▶ _ASSIGNMENT_: Go to the line that contains "The width and" and transcribe from there to the end of the entries, that line and the last one included.

-------- MATERIAL FOR THIS TASK

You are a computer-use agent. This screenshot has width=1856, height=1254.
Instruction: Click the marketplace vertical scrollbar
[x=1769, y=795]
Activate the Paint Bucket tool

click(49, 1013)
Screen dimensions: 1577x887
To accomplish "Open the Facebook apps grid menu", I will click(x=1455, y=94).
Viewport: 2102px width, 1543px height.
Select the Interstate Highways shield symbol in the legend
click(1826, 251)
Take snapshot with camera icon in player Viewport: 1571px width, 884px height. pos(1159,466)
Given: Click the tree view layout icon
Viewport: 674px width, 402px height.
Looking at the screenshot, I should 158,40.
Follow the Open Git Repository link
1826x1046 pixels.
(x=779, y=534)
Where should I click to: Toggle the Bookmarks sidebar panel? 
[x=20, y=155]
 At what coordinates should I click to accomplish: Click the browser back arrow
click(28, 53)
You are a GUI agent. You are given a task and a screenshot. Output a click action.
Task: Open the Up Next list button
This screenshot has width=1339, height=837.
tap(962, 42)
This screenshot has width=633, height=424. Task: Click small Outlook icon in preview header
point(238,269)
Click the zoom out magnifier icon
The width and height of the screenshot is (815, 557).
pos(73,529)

----------------

▶ _FINISHED EXERCISE_:
The width and height of the screenshot is (815, 557).
pos(73,529)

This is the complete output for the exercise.